Written instruction A:
Decide whether each statement below agrees with the structure learning excerpt. For each one, answer yes or no and quote the deciding words of the excerpt exactly. (i) The authors assume a conditional independence oracle is available. (ii) A concrete algorithm is provided in \cite{Sad}. (iii) Estimating conditional independence statements from data is in general an easy problem.
Written instruction B:
List every citation key in the structure learning excerpt that appears inside a \cite or \citep command.
Written instruction C:
Retype the part of the structure learning excerpt starting with "As usual in" and going on through "the practical algorithm.".

# start of Document extract

Under the faithfulness assumption, constraint-based structure learning algorithms are natural. However, it is unclear whether these algorithms are still natural structure learning algorithms once the faithfulness assumption is relax, and no concrete algorithm is provided in \cite{Sad}. Thus, without assuming faithfulness, we aim to provide a general concrete natural structure learning algorithm that relaxes the consistency conditions in Proposition \ref{prop1}. 

As usual in constraint-based causal learning, we assume the availability of a \emph{conditional independence oracle}---given a probability distribution \(P\), we can determine with certainty whether conditional independence statements are true. In practice, conditional independence statements need to be estimated from the data using methods such as HSIC testing \citep{HSIC}, and is shown to be in general, a hard problem \citep{hard}.

\section{Theory and Methods}\label{tnm}
Here, we present our relaxation of the theory of natural structure learning algorithms and the practical algorithm.
\subsection{Theory}
\begin{defn}[V-OUS and collider-stability]\label{v-ousdef}
    A distribution \(P\) is V-OUS and collider-stable wrt DAG \(G\) if for all v-configuration \(i\sim  k\sim j\) in \(G\):
    \begin{enumerate}
        \item \emph{(V-Ordered upward stability (V-OUS))}. If \(i\sim  k\sim j\) is a non-collider,
        then
        for all \(C\subseteq V\backslash\{i,j,k\}\), 
        we have 
        \(i\ci j\cd C\Rightarrow i\ci j\cd C\cup \{k\}\).
        \item \emph{(Collider-stability)}. If \(i\xrightarrow[]{}k\xleftarrow{}j \), then  
        there exists \(C'\subseteq V\backslash\{i,j,k\}\)  such that \(i\ci j\cd C'\).

# end of Document extract
# start of Extracted material

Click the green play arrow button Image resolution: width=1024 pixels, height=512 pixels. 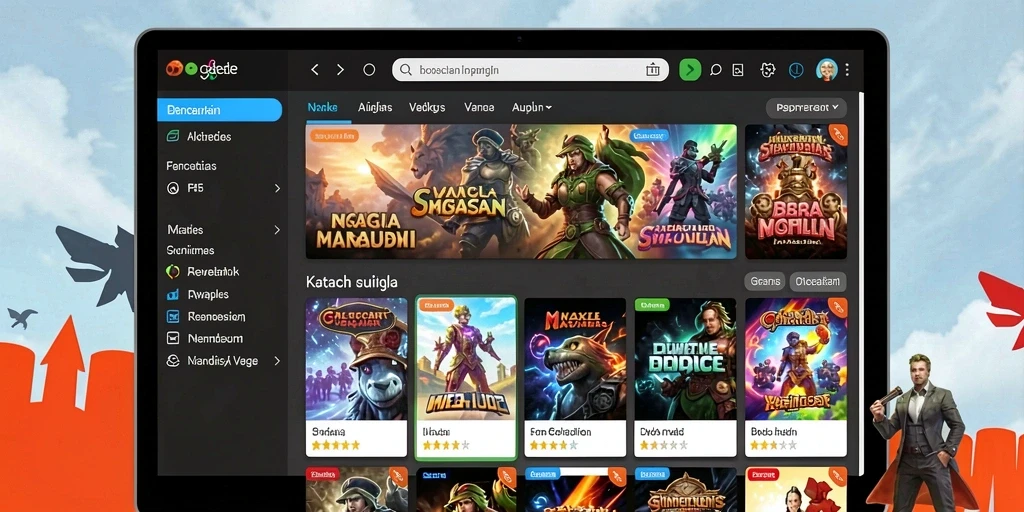(690, 69)
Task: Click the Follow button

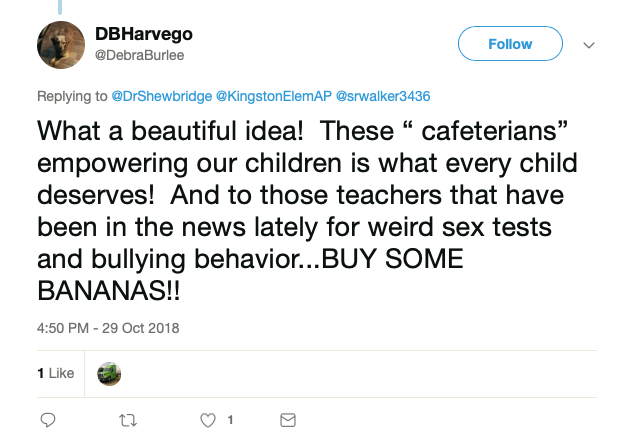Action: [509, 44]
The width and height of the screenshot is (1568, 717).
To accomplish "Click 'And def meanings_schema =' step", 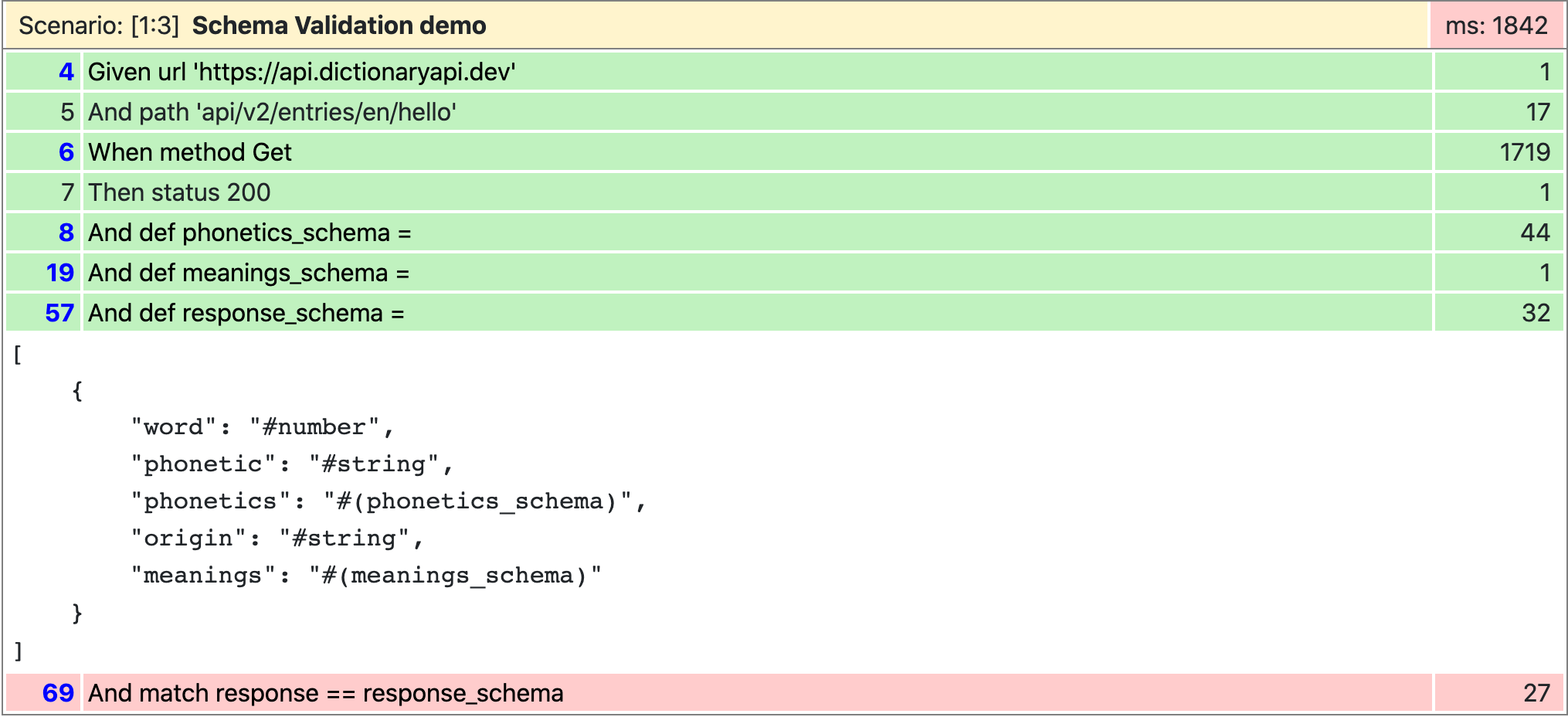I will click(248, 273).
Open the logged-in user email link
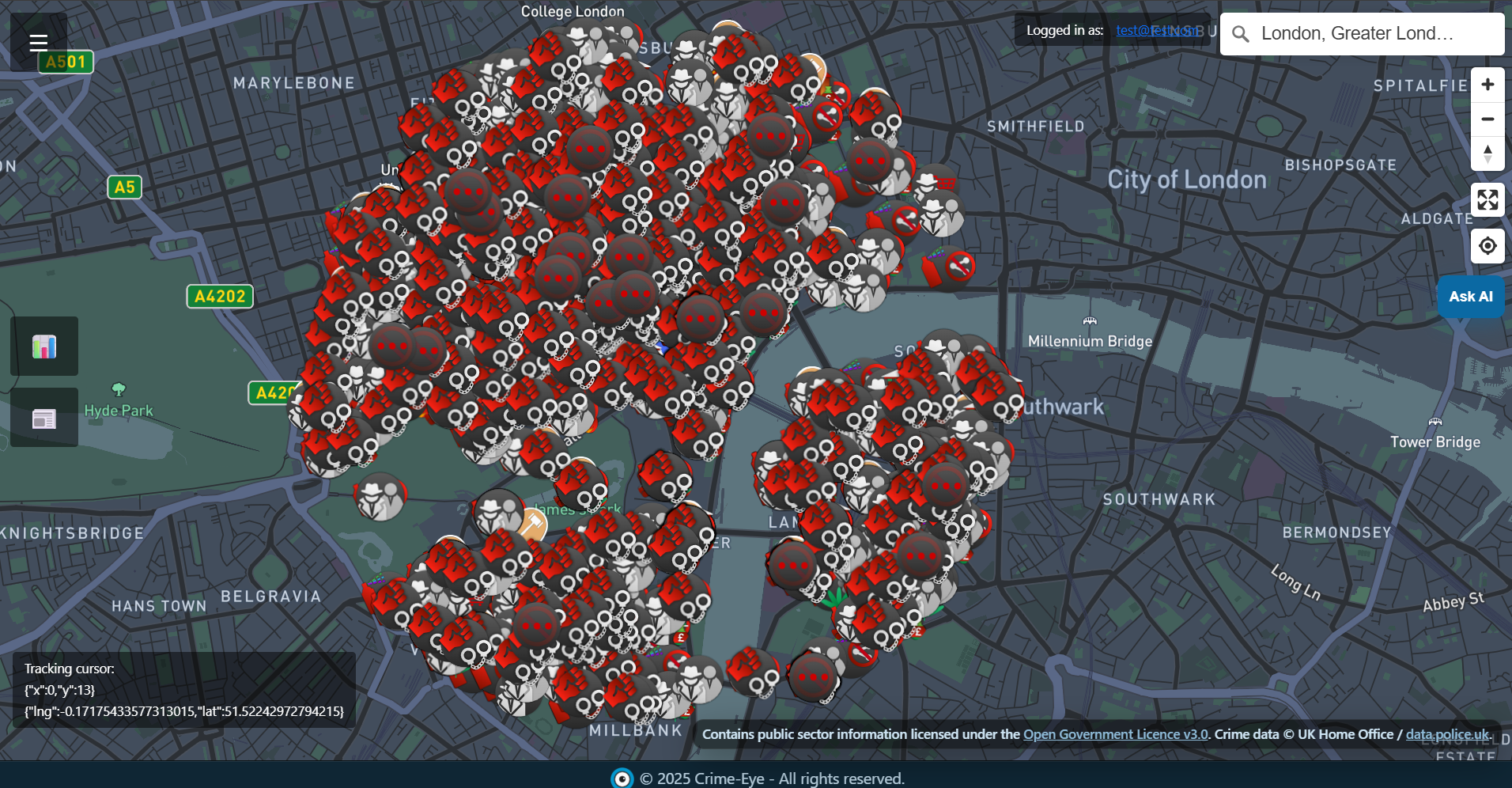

# end of Extracted material

Exercise output A:
(i) Yes: "we assume the availability of a \emph{conditional independence oracle}"
(ii) No: "no concrete algorithm is provided in \cite{Sad}"
(iii) No: "is shown to be in general, a hard problem"

Exercise output B:
Sad, HSIC, hard

Exercise output C:
As usual in constraint-based causal learning, we assume the availability of a \emph{conditional independence oracle}---given a probability distribution \(P\), we can determine with certainty whether conditional independence statements are true. In practice, conditional independence statements need to be estimated from the data using methods such as HSIC testing \citep{HSIC}, and is shown to be in general, a hard problem \citep{hard}.

\section{Theory and Methods}\label{tnm}
Here, we present our relaxation of the theory of natural structure learning algorithms and the practical algorithm.